• Aim of the task
Restate word for word each line from the one containing "This screenshot has height=768, width=1366." through the end of the material, and nothing more. Drop every picture.

• Given records
——————
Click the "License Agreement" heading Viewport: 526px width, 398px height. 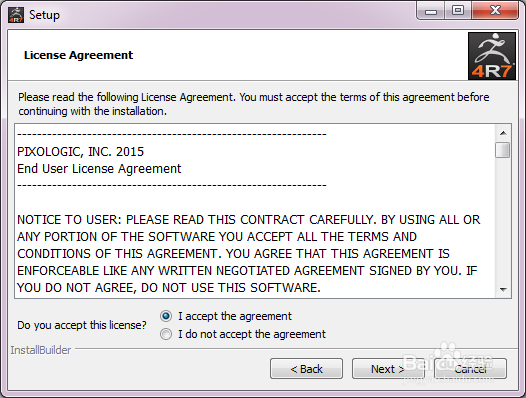[x=78, y=55]
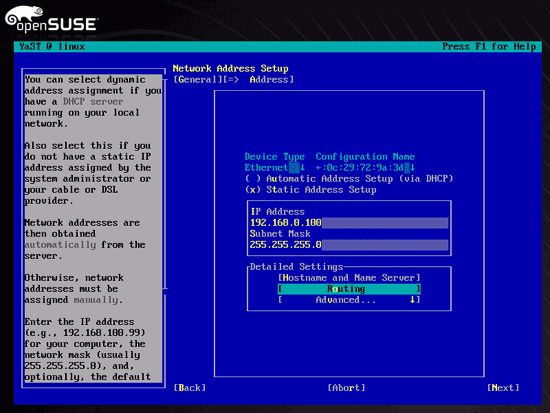550x413 pixels.
Task: Follow the manually help link
Action: 96,300
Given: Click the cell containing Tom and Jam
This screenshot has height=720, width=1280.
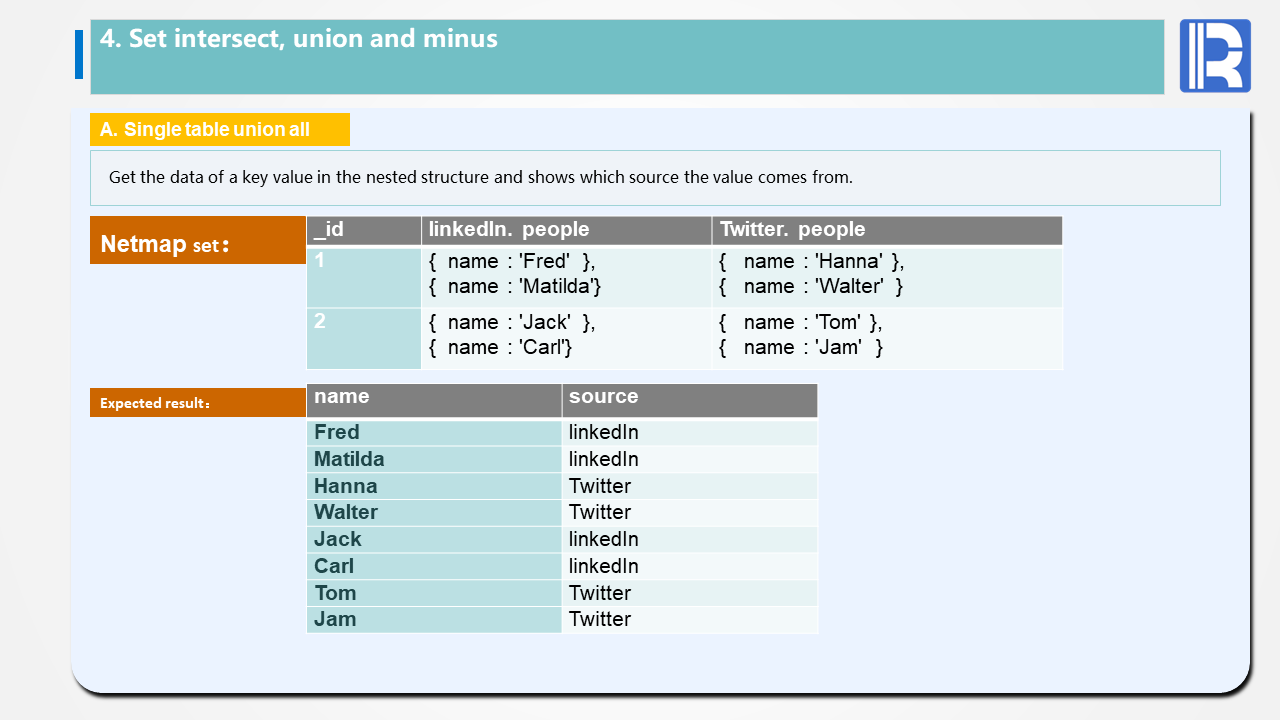Looking at the screenshot, I should coord(886,336).
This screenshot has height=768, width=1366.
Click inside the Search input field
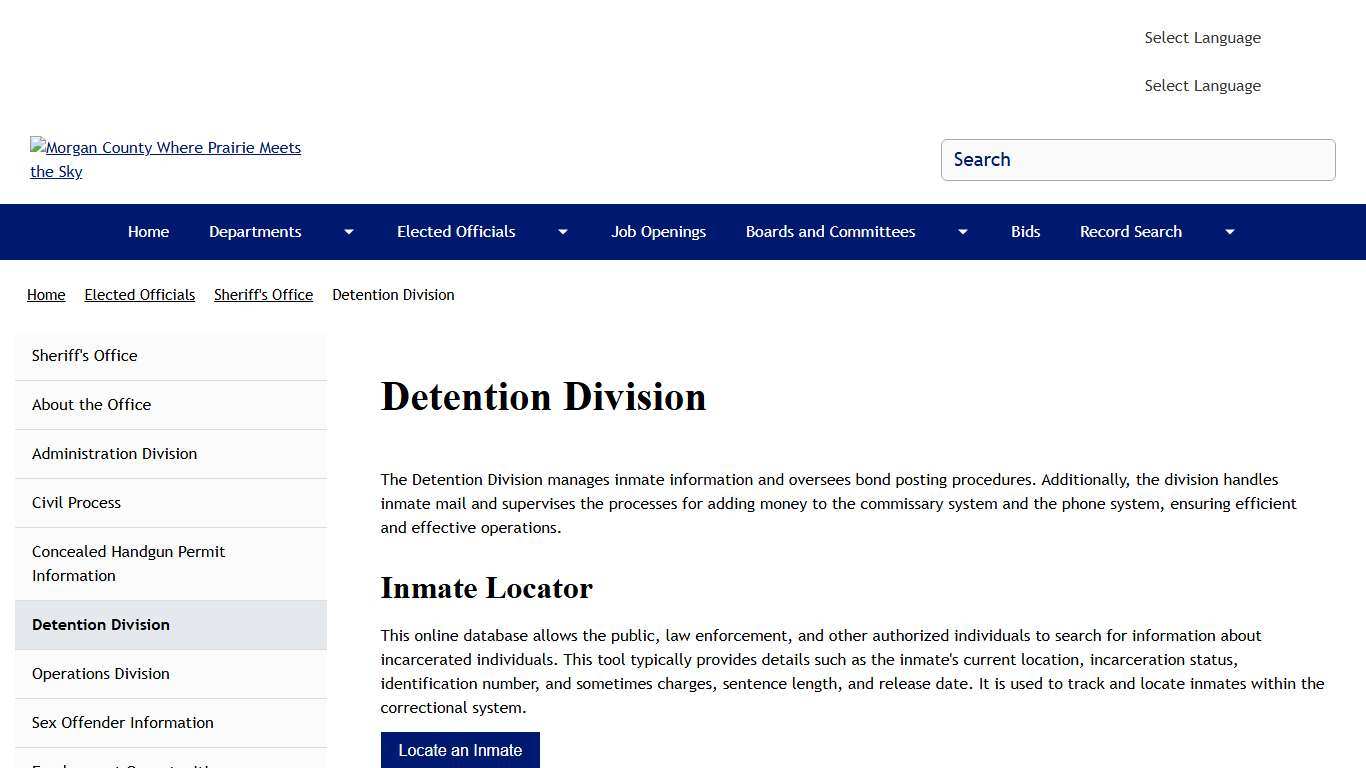point(1138,160)
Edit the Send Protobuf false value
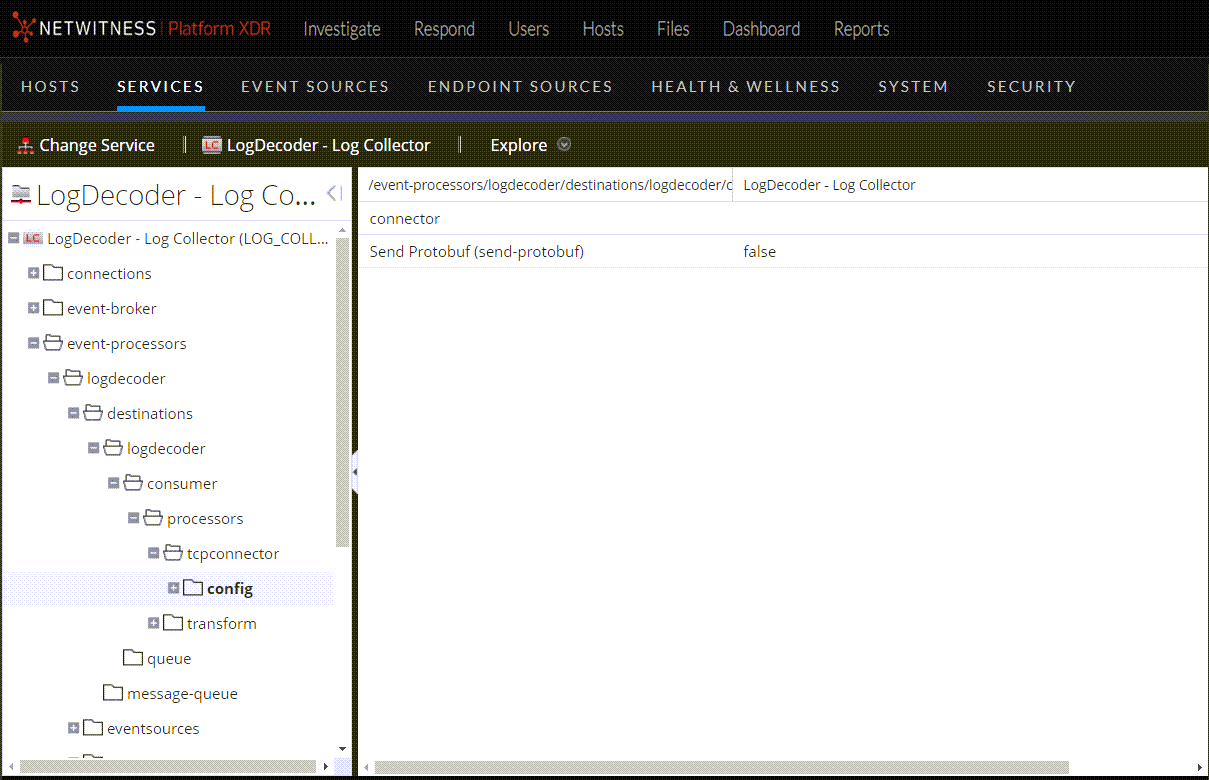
——————
• Result for this task
This screenshot has height=768, width=1366.
Click inside the Search input field
point(1138,160)
Edit the Send Protobuf false value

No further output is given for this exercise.